Core Java

Built-in Serialization techniques

This article is part of our Academy Course titled Advanced Java.

This course is designed to help you make the most effective use of Java. It discusses advanced topics, including object creation, concurrency, serialization, reflection and many more. It will guide you through your journey to Java mastery! Check it out here!

1. Introduction

This part of the tutorial is going to be solely devoted to serialization: the process of translating Java objects into a format that can be used to store and be reconstructed later in the same (or another) environment (http://en.wikipedia.org/wiki/Serialization). Serialization not only allows saving and loading Java objects to/from the persistent storage, but is also a very important component of modern distributed systems communication.

Serialization is not easy, but effective serialization is even harder. Besides the Java standard library, there are many serialization techniques and frameworks available: some of them are using compact binary representation, others put the readability on the first place. Although we are going to mention many alternatives along the way, our attention will be concentrated on the ones from Java standard library (and latest specifications): Serializable, Externalizable, Java Architecture for XML Binding (JAXB, JSR-222) and Java API for JSON Processing (JSON-P, JSR-353).

2. Serializable interface

Arguably, the easiest way in Java to mark the class as available for serialization is by implementing the java.io.Serializable interface. For example:

public class SerializableExample implements Serializable {
}

The serialization runtime associates with each serializable class a special version number, called a serial version UID, which is used during deserialization (the process opposite to serialization) to make sure that the loaded classes for the serialized object are compatible. In case the compatibility has been compromised, the InvalidClassException will be raised.

A serializable class may introduce its own serial version UID explicitly by declaring a field with name serialVersionUID that must be static, final, and of type long. For example:


public class SerializableExample implements Serializable {
    private static final long serialVersionUID = 8894f47504319602864L;   
}

However, if a serializable class does not explicitly declare a serialVersionUID field, then the serialization runtime will generate a default serialVersionUID field for that class. It is worth to know that it is strongly recommended by all classes implementing Serializable to explicitly declare the serialVersionUID field, because the default serialVersionUID generation heavily relies on intrinsic class details and may vary depending on Java compiler implementation and its version. As such, to guarantee a consistent behavior, a serializable class must always declare an explicit serialVersionUID field.

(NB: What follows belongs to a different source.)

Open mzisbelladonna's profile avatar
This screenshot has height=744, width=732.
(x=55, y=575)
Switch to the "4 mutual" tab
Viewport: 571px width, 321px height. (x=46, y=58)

Once the class becomes serializable (implements Serializable and declares serialVersionUID), it could be stored and retrieved using, for example, ObjectOutputStream / ObjectInputStream:

final Path storage = new File( "object.ser" ).toPath();

try( final ObjectOutputStream out = 
        new ObjectOutputStream( Files.newOutputStream( storage ) ) ) {
    out.writeObject( new SerializableExample() );
}

Once stored, it could be retrieved in a similar way, for example:

try( final ObjectInputStream in = 
        new ObjectInputStream( Files.newInputStream( storage ) ) ) {
    final SerializableExample instance = ( SerializableExample )in.readObject();
    // Some implementation here
}

As we can see, the Serializable interface does not provide a lot of control over what should be serialized and how (with exception of transient keyword which marks the fields as non-serializable). Moreover, it limits the flexibility of changing the internal class representation as it could break the serialization / deserialization process. That is why another interface, Externalizable, has been introduced.

3. Externalizable interface

In contrast to Serializable interface, Externalizable delegates to the class the responsibility of how it should be serialized and deserialized. It has only two methods and here is its declaration from the Java standard library:

public interface Externalizable extends java.io.Serializable {
    void writeExternal(ObjectOutput out) throws IOException;
    void readExternal(ObjectInput in) throws IOException, ClassNotFoundException;
}

In turn, every class which implements Externalizable interface should provide the implementation of these two methods. Let us take a look on the example:

public class ExternalizableExample implements Externalizable {
    private String str;
    private int number;
    private SerializableExample obj;
        
    @Override
    public void readExternal(final ObjectInput in) 
            throws IOException, ClassNotFoundException {
        setStr(in.readUTF());
        setNumber(in.readInt());
        setObj(( SerializableExample )in.readObject());
    }
    
    @Override
    public void writeExternal(final ObjectOutput out) 
            throws IOException {
        out.writeUTF(getStr());
        out.writeInt(getNumber());
        out.writeObject(getObj());
    }
}

Similarly to the classes implementing Serializable, the classes implementing Externalizable could be stored and retrieved using, for example, ObjectOutputStream / ObjectInputStream:

final Path storage = new File( "extobject.ser" ).toPath();
        
final ExternalizableExample instance = new ExternalizableExample();
instance.setStr( "Sample String" );
instance.setNumber( 10 );
instance.setObj( new SerializableExample() );
        
try( final ObjectOutputStream out = 
        new ObjectOutputStream( Files.newOutputStream( storage ) ) ) {
    out.writeObject( instance );
}
        
try( final ObjectInputStream in = 
        new ObjectInputStream( Files.newInputStream( storage ) ) ) {
    final ExternalizableExample obj = ( ExternalizableExample )in.readObject();
    // Some implementation here
}

The Externalizable interface allows a fine-grained serialization / deserialization customization in the cases when the simpler approach with Serializable interface does not work well.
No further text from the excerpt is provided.